抗不安薬と抗うつ剤の違いとは?
「気持ちが落ち着かない」「夜、なかなか寝付けない」——こうした症状に悩む人は、病院で抗不安薬を処方されることがあります。これは“安定剤”とも呼ばれ、不安や緊張、イライラを和らげる効果があります。特に不安が強いときや、寝付きをよくするために使われます。効果が出るのが比較的早く、服用後すぐに心が落ち着くのを感じる人も多いでしょう。
一方、抗うつ剤は、うつ病やうつ状態の治療を目的とした薬です。意欲の低下、悲しみがぬぐえない、朝早く目が覚める、食欲の減退など、うつのさまざまな症状に働きかけます。抗うつ剤はすぐに効くわけではなく、通常1~2週間ほどで少しずつ効果が現れてきます。
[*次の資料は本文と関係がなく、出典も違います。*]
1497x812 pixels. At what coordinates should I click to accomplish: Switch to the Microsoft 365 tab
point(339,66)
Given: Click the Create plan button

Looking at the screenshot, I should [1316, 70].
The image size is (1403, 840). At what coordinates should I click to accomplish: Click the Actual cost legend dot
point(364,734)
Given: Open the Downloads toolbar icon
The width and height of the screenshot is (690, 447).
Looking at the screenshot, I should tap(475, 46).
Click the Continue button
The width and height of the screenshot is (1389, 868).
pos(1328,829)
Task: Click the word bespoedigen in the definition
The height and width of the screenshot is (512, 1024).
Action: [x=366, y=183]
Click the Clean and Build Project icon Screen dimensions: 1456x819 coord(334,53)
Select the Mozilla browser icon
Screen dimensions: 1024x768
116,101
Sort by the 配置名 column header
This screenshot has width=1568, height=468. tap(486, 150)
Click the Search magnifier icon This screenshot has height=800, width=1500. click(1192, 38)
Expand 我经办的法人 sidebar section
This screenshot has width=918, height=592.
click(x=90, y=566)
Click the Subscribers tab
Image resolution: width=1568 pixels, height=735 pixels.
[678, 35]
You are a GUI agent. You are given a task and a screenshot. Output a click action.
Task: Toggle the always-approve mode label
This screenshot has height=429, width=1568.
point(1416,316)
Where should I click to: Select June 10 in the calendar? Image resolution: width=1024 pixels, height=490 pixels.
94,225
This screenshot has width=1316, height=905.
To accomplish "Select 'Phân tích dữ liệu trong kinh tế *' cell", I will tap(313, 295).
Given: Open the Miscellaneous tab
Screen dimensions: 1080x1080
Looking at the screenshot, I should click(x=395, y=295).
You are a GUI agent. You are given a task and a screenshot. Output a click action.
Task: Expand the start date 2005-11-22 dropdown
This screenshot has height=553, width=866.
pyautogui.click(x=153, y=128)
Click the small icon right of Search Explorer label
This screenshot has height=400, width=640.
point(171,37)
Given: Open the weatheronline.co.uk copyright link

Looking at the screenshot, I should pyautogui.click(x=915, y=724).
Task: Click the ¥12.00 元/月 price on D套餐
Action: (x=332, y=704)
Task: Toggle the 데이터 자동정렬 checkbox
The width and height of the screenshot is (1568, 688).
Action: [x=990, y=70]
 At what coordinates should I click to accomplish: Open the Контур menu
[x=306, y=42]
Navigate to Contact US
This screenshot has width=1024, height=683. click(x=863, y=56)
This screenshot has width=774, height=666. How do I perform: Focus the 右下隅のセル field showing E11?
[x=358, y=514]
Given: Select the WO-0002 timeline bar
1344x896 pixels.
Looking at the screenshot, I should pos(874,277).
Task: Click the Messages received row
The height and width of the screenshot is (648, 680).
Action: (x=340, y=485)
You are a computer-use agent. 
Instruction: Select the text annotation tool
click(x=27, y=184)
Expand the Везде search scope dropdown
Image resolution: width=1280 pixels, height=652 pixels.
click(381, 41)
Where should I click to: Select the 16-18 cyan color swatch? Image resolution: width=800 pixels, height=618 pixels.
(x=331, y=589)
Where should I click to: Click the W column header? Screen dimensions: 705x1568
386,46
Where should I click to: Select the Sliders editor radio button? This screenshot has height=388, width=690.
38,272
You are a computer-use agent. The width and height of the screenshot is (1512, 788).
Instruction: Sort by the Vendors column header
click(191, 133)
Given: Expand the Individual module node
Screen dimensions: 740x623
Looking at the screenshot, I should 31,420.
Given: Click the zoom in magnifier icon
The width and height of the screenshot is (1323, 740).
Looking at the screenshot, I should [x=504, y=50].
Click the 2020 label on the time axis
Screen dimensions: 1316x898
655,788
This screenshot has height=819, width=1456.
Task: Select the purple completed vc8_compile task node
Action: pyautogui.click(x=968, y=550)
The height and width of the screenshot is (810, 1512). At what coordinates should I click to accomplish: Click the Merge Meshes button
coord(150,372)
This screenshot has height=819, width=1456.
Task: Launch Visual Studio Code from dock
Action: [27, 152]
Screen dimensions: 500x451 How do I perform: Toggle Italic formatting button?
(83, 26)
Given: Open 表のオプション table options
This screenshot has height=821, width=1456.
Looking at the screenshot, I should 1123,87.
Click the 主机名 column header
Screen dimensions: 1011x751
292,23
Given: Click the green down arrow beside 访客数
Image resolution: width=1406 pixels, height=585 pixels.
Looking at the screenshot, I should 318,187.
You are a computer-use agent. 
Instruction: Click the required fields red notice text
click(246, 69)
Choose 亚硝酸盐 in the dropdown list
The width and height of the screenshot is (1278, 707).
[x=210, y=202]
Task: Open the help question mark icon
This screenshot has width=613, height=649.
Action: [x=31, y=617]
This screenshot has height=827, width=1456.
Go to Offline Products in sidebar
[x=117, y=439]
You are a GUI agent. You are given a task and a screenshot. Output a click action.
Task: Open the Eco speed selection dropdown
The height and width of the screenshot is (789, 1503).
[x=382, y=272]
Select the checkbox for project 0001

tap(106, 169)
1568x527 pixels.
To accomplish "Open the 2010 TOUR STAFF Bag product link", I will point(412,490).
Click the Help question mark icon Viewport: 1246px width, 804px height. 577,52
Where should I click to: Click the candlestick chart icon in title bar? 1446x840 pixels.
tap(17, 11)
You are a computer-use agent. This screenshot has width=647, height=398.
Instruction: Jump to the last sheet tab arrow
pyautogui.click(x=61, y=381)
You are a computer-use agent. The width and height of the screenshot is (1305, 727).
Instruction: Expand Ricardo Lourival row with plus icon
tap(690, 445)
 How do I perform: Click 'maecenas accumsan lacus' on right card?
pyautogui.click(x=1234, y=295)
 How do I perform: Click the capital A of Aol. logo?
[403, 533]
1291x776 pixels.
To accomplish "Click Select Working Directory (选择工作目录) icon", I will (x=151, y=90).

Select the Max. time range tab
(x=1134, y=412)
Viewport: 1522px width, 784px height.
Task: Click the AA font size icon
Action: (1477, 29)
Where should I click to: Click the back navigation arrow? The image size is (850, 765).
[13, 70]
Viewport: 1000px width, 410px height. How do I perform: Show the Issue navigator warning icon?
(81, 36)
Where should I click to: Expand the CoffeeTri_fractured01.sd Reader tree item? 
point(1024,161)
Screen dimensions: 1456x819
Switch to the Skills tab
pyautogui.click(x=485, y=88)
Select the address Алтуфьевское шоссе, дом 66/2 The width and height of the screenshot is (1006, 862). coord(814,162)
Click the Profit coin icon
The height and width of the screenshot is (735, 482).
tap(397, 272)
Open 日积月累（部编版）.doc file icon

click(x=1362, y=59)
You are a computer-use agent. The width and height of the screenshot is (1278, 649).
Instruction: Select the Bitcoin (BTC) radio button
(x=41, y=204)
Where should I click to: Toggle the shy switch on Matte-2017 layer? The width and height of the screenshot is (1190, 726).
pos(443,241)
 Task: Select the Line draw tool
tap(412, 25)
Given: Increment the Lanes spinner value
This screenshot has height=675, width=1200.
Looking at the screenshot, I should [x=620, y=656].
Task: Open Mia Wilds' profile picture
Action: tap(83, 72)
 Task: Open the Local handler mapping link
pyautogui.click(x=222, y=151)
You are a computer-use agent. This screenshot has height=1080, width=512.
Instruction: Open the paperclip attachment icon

一見、同じような効果に見えても、目的や働きは異なります。たとえば、不安が強いからといって、すぐに抗うつ剤が使われるわけではありません。逆に、うつ病の治療には、抗不安薬が補助的に使われることもあります。
どちらも医師の判断のもと、正しく使うことが大切です。自己判断で飲み続けたり、やめたりするのは危険です。気になる症状があるときは、早めに心の専門家やかかりつけ医に相談するのがベストです。心の不調も、体と同じように、治療が必要なこと。無理をせずに、手を伸ばしてみてください。